*** Exercise materials ***

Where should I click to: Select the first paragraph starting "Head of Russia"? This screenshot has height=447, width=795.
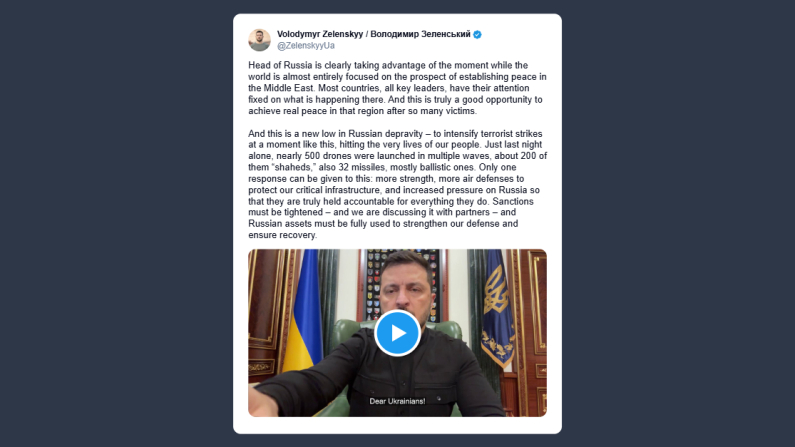[397, 88]
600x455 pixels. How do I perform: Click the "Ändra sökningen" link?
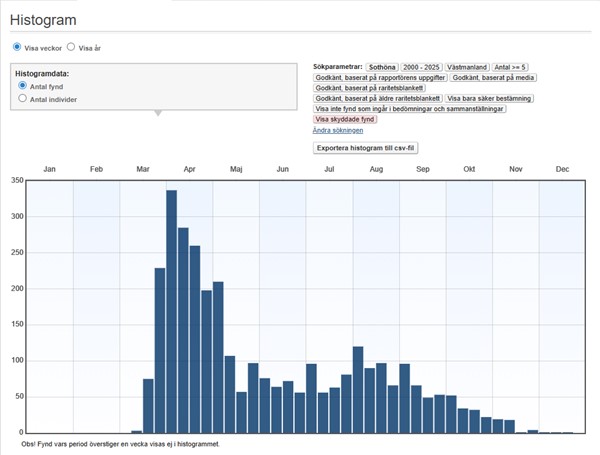pos(338,130)
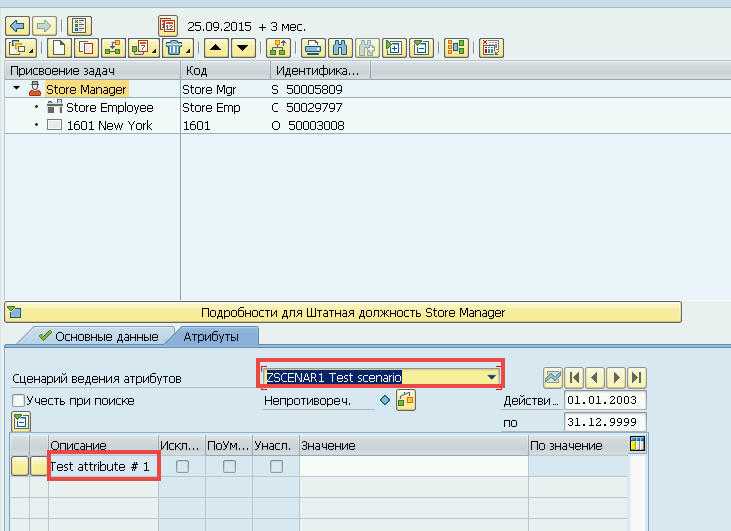Viewport: 731px width, 531px height.
Task: Click the trash can delete icon
Action: pyautogui.click(x=175, y=47)
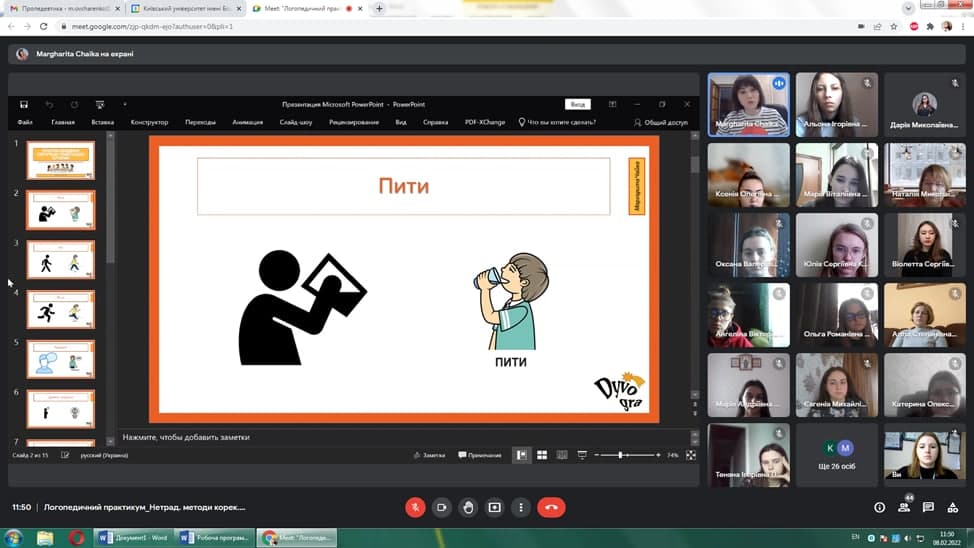Click the PowerPoint zoom slider
The height and width of the screenshot is (548, 974).
620,455
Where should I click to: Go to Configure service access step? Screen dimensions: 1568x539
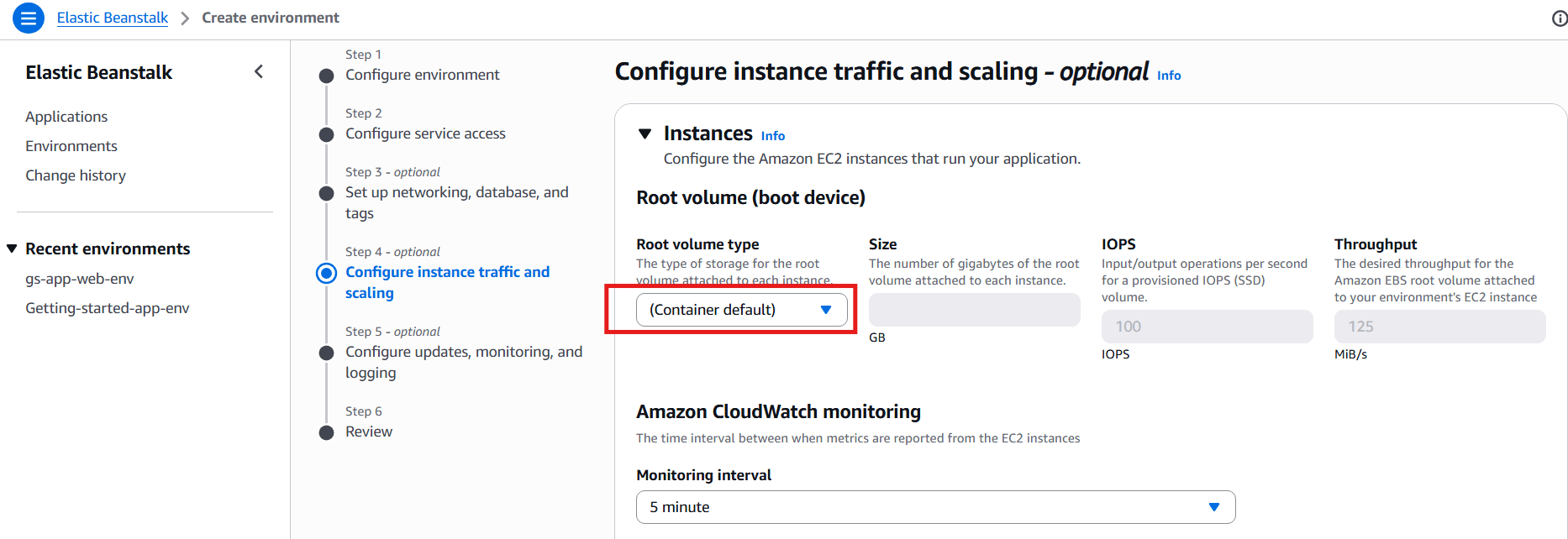click(x=425, y=133)
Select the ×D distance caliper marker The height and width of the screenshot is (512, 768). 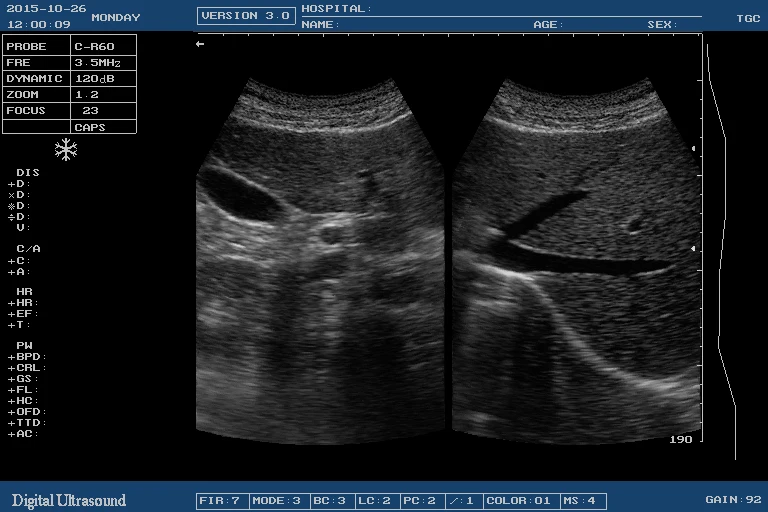point(20,195)
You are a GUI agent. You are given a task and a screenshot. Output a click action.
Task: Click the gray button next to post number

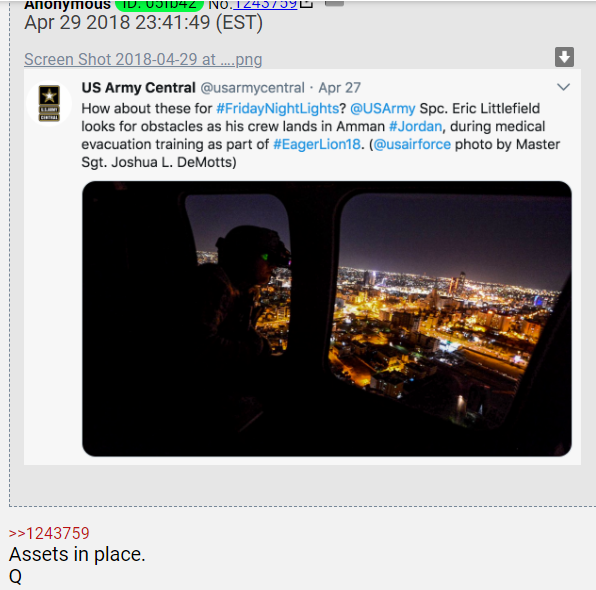[x=334, y=3]
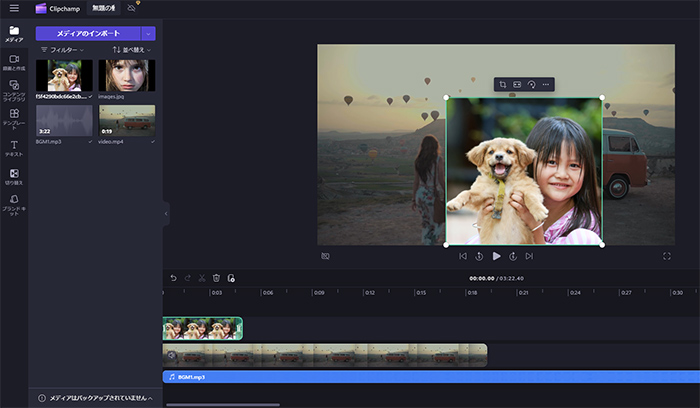Open the 並べ替え sort dropdown
The width and height of the screenshot is (700, 408).
pyautogui.click(x=131, y=49)
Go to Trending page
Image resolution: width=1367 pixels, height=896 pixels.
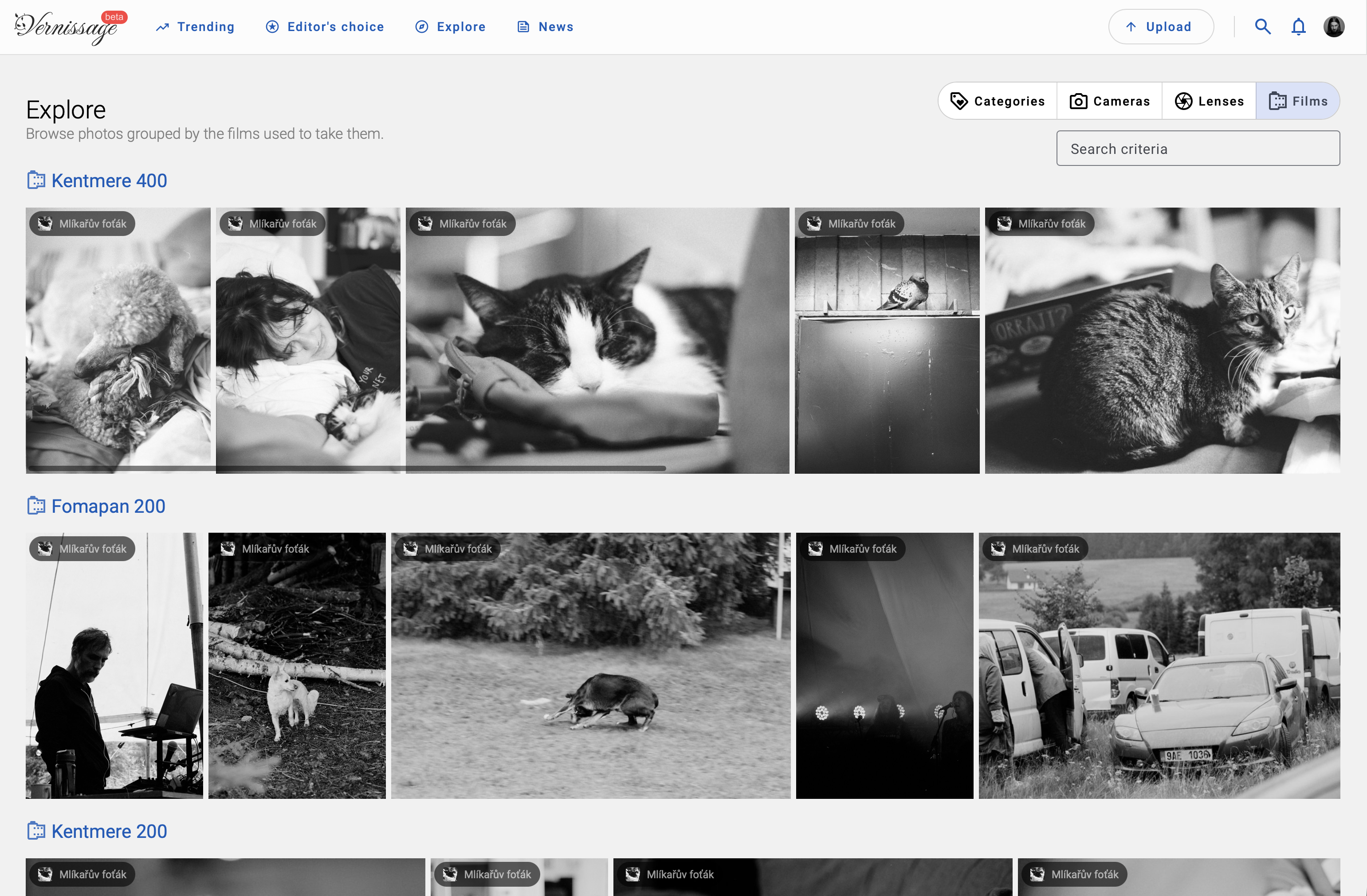point(195,27)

***

Starting at the line that contains "Go to Trending page", return every line through the end of the records above exactly as written, and return no pictures.

Go to Trending page
Image resolution: width=1367 pixels, height=896 pixels.
point(195,27)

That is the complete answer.